Obwohl es sich nach dem Gesetz um einen relativen Revisionsgrund handelt, wird davon ausgegangen, dass das Urteil in der Regel auf eine Verletzung des § 189 Abs. 1 GVG beruht; nur in Ausnahmefällen wird ein Beruhen ausgeschlossen (BGH NStZ 98, 204). Ein derartiger Ausnahmefall ist dann gegeben, wenn die Richtigkeit der Übersetzung leicht kontrollierbar war und anderweitig bestätigt wurde (OLG Köln, NStZ RR 02, 247, 248). Hier wurde aber von Twi ins Deutsche übersetzt, als einer Sprache, die kaum einem Verfahrensbeteiligten geläufig sein dürfte, so dass die Richtigkeit der Übersetzung nicht kontrollierbar war. Ein weiterer Ausnahmefall wird dann angenommen, wenn sich der Dolmetscher auf einen nicht ordnungsgemäß geleisteten Eid beruft, welchen jedoch er und das Gericht als ordnungsgemäß ansehen (BGH NStZ 84, 328). Dies ist vorliegend nicht der Fall. Vielmehr hat der Dolmetscher vorliegend keinen Eid geleistet. Dementsprechend konnte er nicht annehmen, dass er ordnungsgemäß vereidigt sei.

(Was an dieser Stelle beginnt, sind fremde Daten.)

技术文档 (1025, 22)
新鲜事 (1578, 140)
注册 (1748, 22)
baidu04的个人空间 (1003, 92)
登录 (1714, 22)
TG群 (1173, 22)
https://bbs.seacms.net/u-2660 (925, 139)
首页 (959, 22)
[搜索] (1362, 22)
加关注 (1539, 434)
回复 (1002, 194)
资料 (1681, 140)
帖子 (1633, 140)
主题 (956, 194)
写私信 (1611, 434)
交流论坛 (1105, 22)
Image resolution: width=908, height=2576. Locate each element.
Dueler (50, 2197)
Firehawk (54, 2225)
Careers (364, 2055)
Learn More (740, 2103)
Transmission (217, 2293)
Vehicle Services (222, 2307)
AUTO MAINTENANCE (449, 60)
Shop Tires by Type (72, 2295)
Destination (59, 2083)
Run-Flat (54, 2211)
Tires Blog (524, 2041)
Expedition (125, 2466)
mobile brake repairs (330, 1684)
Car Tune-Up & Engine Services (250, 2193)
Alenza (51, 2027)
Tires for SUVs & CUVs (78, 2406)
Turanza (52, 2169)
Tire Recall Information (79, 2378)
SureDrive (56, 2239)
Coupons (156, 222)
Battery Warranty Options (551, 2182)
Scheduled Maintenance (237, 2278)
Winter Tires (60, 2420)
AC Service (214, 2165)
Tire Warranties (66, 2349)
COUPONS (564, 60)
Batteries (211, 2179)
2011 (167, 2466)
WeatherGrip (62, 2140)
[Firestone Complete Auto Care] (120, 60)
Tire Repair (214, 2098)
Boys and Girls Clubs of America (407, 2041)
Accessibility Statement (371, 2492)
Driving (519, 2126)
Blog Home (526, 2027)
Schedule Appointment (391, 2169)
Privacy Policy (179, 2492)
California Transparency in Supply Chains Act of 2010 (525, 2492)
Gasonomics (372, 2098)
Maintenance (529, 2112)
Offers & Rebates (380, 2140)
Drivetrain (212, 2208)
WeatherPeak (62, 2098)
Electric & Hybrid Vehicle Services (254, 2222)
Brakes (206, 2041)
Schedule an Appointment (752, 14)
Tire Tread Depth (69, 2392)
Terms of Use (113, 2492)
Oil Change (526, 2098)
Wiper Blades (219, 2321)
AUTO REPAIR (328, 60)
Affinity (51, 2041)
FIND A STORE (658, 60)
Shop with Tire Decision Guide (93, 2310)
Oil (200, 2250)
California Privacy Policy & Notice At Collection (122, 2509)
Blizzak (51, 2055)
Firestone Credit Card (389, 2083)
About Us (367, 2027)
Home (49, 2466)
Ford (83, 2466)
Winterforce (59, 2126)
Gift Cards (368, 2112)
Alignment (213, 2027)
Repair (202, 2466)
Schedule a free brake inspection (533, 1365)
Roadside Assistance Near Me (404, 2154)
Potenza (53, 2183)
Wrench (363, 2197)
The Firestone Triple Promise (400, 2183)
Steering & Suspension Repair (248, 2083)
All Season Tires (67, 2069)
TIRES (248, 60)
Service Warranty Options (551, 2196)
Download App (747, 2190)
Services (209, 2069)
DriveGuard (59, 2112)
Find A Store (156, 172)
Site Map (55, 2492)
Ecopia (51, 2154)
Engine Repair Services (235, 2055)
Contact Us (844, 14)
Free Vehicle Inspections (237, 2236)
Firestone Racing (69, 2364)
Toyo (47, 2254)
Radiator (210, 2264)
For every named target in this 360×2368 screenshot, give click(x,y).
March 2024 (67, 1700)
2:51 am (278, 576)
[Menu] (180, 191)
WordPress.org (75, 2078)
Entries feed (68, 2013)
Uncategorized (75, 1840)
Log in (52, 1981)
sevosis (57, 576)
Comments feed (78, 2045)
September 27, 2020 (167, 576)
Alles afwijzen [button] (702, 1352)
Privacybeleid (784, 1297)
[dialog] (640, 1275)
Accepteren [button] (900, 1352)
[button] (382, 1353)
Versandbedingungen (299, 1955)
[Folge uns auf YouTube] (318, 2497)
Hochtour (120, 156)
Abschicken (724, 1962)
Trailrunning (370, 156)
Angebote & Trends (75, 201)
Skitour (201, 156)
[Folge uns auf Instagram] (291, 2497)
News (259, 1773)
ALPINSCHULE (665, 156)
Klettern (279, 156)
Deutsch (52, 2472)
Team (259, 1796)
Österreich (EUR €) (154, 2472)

Da die Angeklagte in der Hauptverhandlung eine Einlassung abgab, ihr die Aussagen der Zeugen durch den Dolmetscher übersetzt wurden, und sie nach dem Vortrag der Revision der deutschen Sprache nicht ausreichend mächtig ist, wofür auch die Ladung des Dolmetschers durch das Gericht spricht, kann nicht ausgeschlossen werden, dass der genannte Dolmetscher, hätte er den nach § 189 Abs. 1 GVG vorgeschriebenen Eid geleistet, gewissenhafter als geschehen übertragen hätte. Allein die durch das Hauptverhandlungsprotokoll bewiesene Versicherung des Dolmetschers, dass er treu und gewissenhaft übertragen werde, reicht nicht aus (BGH NStZ 98, 28).

Die angefochtene Entscheidung war mithin aufzuheben und die Sache zur erneuten Verhandlung und Entscheidung, auch über die Kosten der Revision, an eine andere Strafkammer des Landgerichts Frankfurt am Main zurückzuverweisen (§§ 349 Abs.4, 353, 354 Abs. 2 StPO).